> [What this task involves]:
Reproduce the entries in full and exactly. Pictures stay out.

> [Collected data]:
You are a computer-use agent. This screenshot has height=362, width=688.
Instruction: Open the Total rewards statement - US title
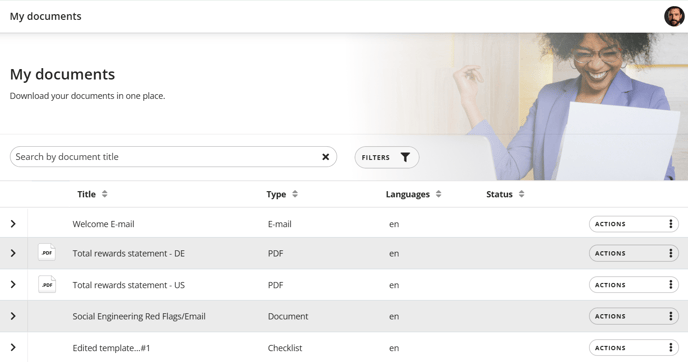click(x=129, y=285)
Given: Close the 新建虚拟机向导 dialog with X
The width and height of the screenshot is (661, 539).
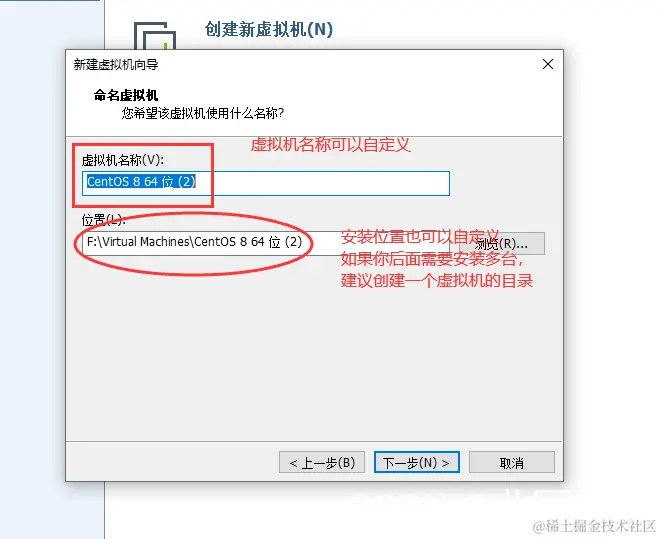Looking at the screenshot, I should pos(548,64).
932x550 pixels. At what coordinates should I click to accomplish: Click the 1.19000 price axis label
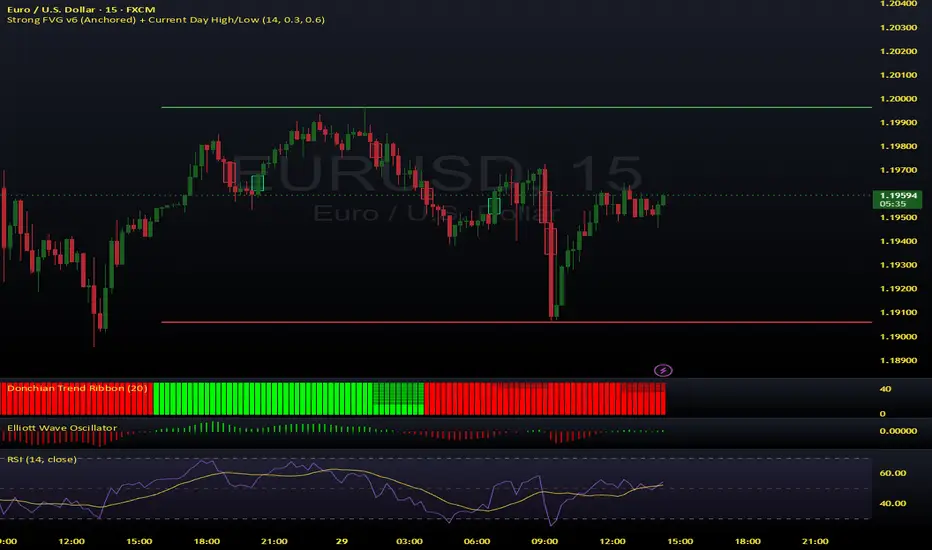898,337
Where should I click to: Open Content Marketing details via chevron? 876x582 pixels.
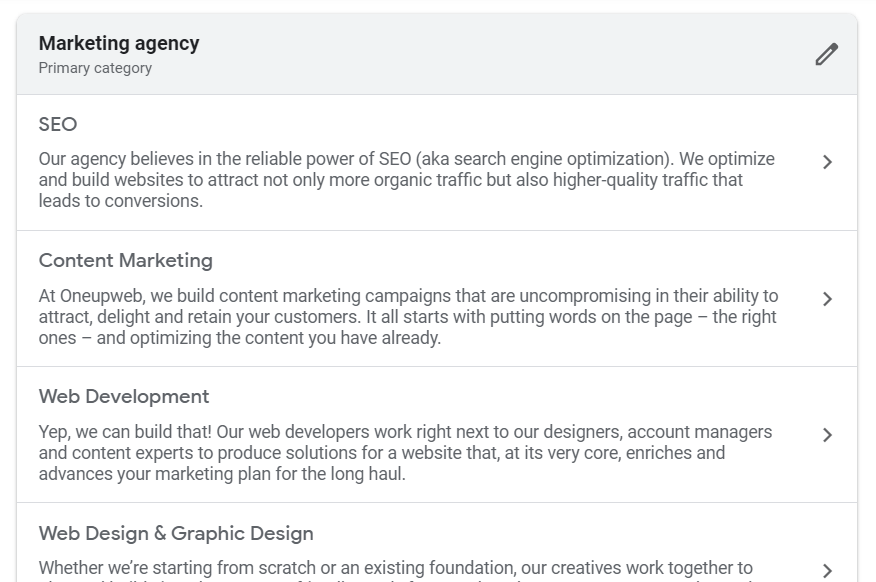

> [Solution for this problem]:
You are a computer-use agent. This screenshot has height=362, width=688.
Instruction: Open the Total rewards statement - US title
click(x=129, y=285)
Given: Close the 新建虚拟机向导 dialog with X
The width and height of the screenshot is (661, 539).
Looking at the screenshot, I should pos(548,64).
932x550 pixels. At what coordinates should I click to accomplish: Click the 1.19000 price axis label
898,337
Where should I click to: Open Content Marketing details via chevron? 876x582 pixels.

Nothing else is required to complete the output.